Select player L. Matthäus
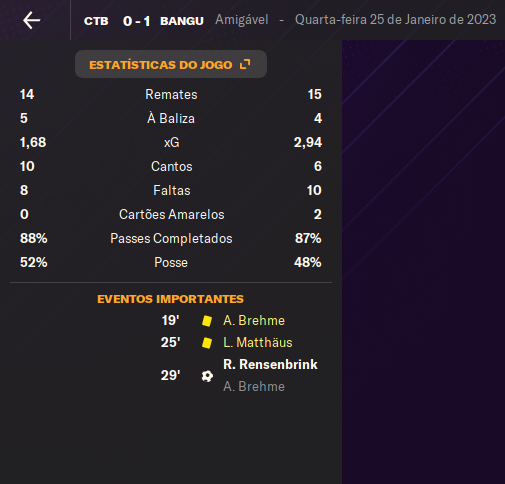 (x=258, y=343)
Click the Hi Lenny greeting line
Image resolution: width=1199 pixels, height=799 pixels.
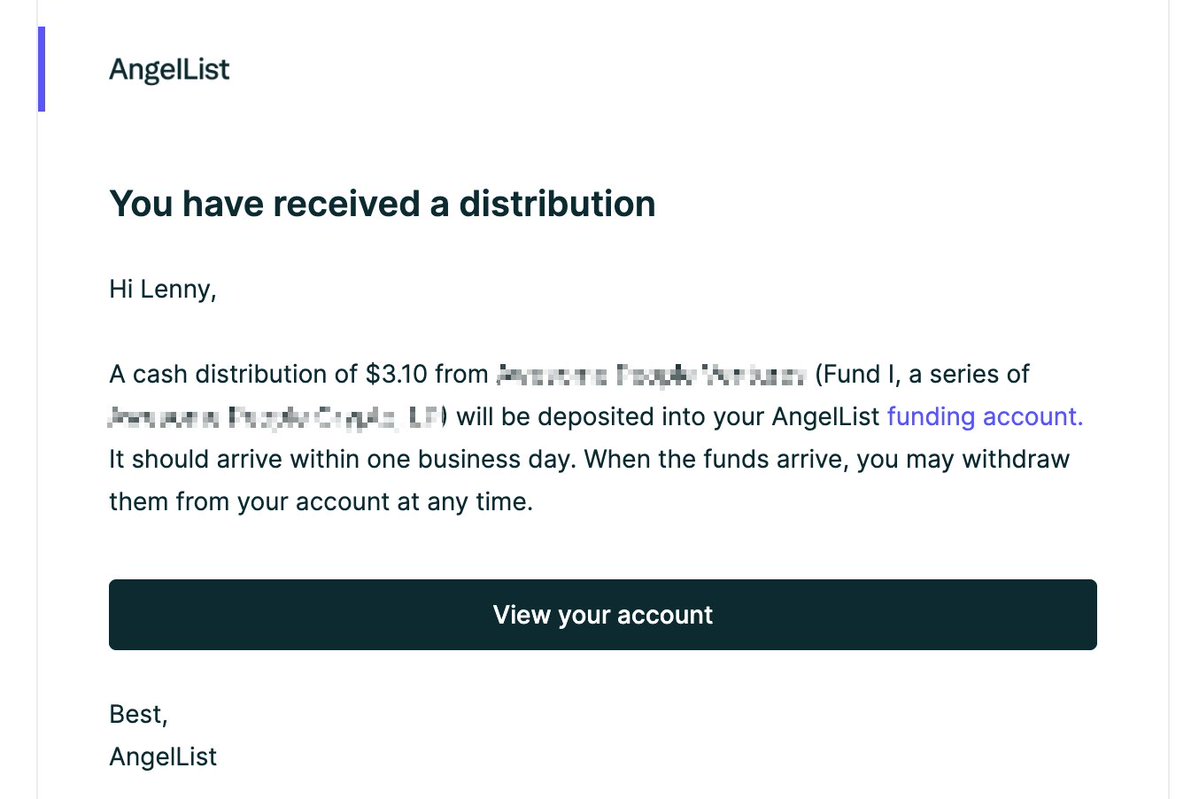pos(163,289)
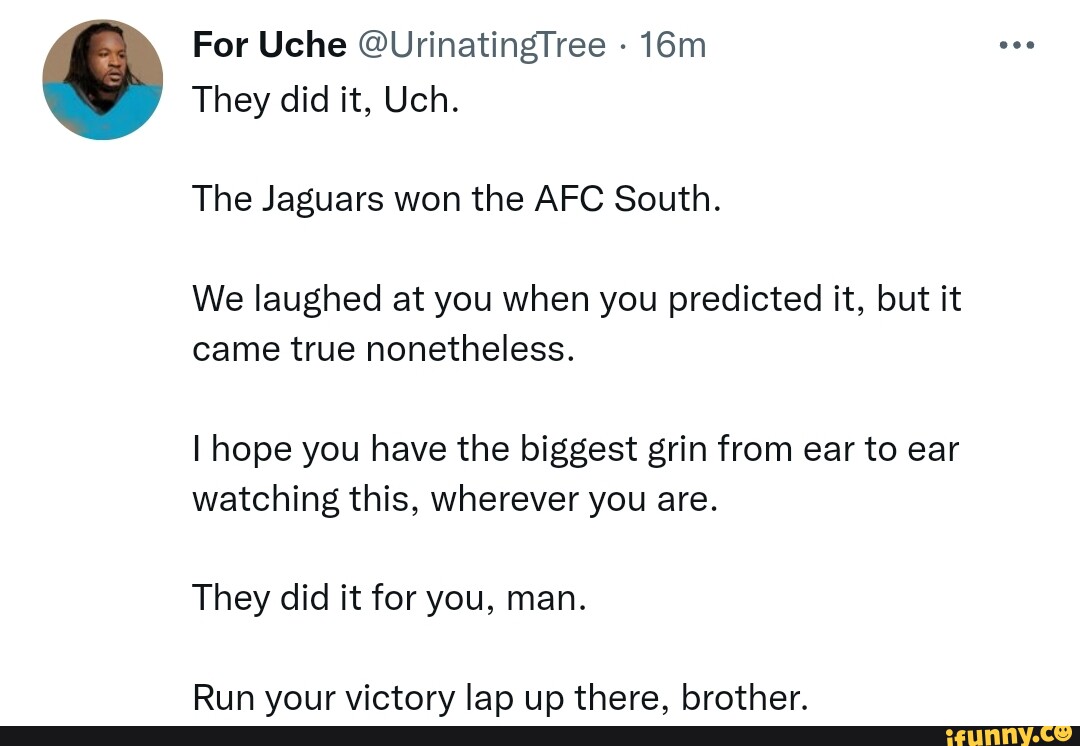
Task: Open the 16m timestamp link
Action: click(673, 45)
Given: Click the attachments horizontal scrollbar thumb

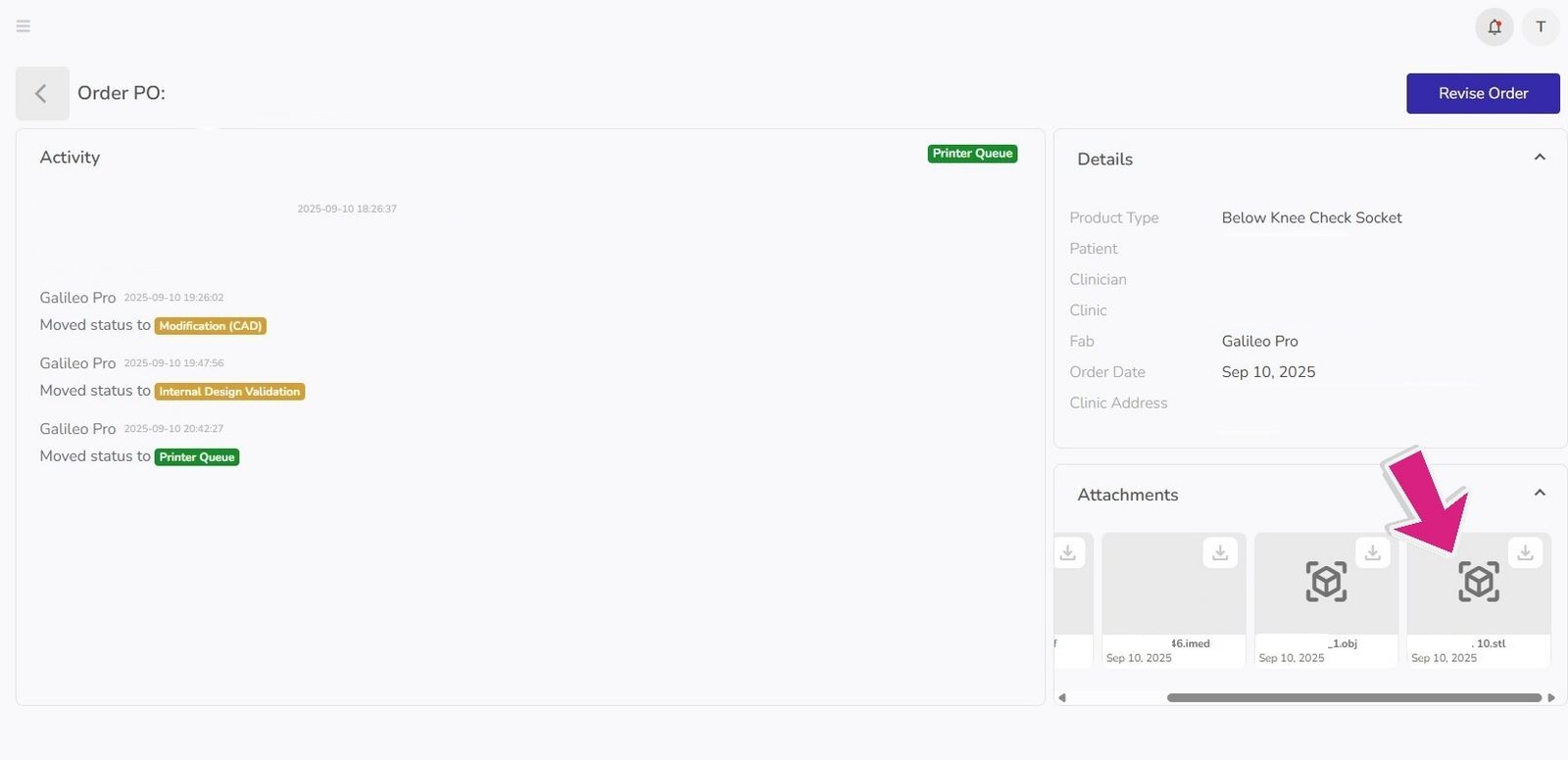Looking at the screenshot, I should [x=1353, y=698].
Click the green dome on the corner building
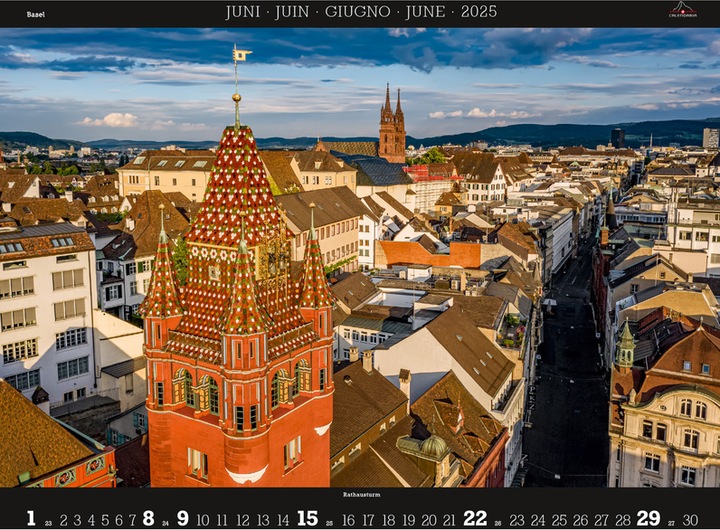Viewport: 720px width, 530px height. click(x=434, y=445)
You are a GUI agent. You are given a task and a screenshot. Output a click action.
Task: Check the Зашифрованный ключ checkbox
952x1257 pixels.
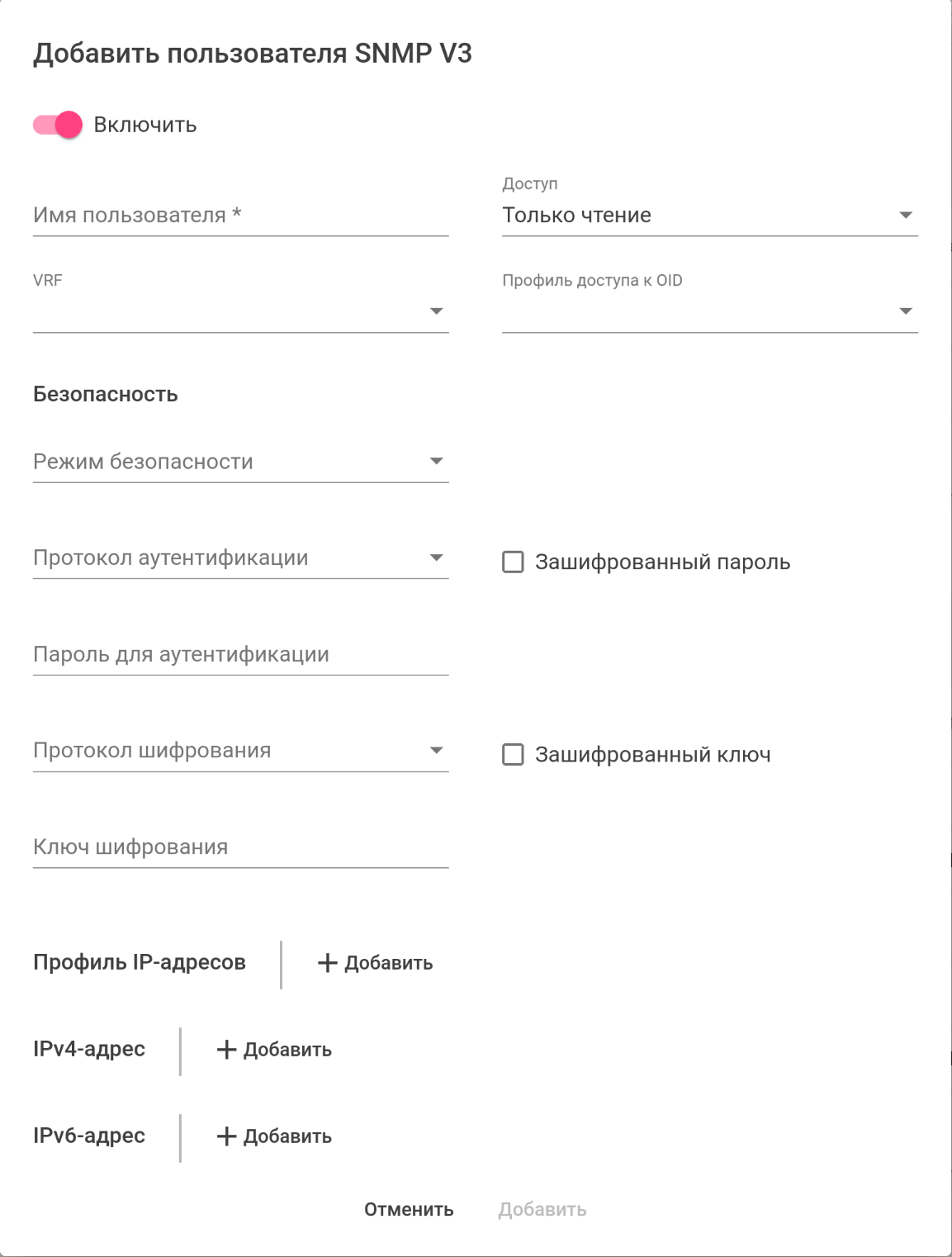[513, 755]
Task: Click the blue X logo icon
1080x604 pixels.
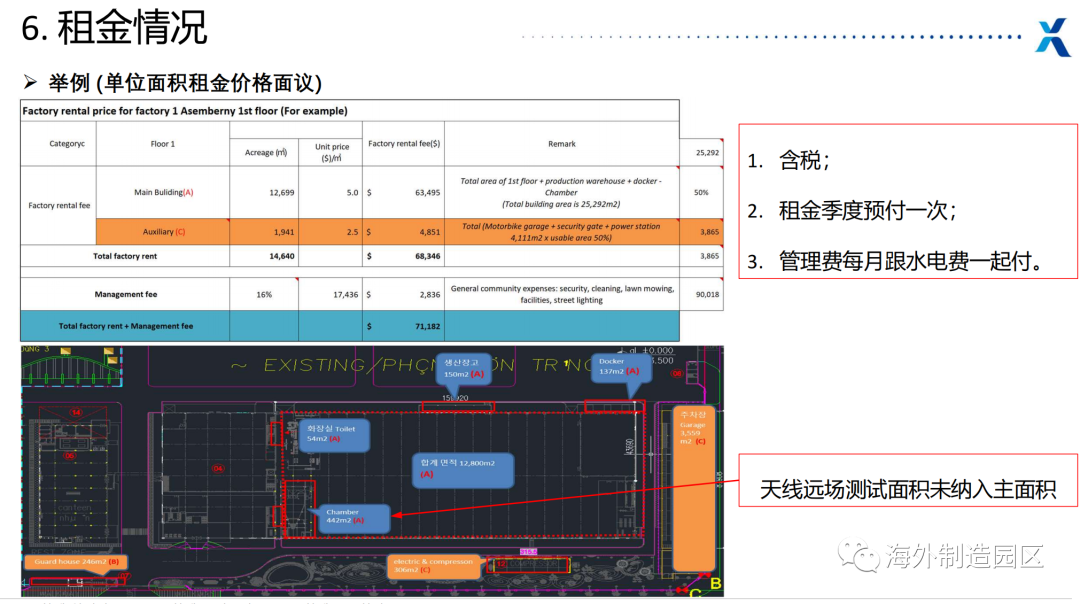Action: coord(1053,37)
────────
## What needs to be done:
Copy out nothing but text: transcribe the listing exactly and skip each picture.

## Exercise response:
Select player L. Matthäus
 (x=258, y=343)
Click the Hi Lenny greeting line
Image resolution: width=1199 pixels, height=799 pixels.
pos(163,289)
Task: Open the 16m timestamp link
Action: click(673, 45)
Given: Click the attachments horizontal scrollbar thumb

Looking at the screenshot, I should [x=1353, y=698].
Click the green dome on the corner building
Viewport: 720px width, 530px height. click(x=434, y=445)
You are a GUI agent. You are given a task and a screenshot. Output a click action.
Task: Check the Зашифрованный ключ checkbox
952x1257 pixels.
[513, 755]
Task: Click the blue X logo icon
1080x604 pixels.
Action: coord(1053,37)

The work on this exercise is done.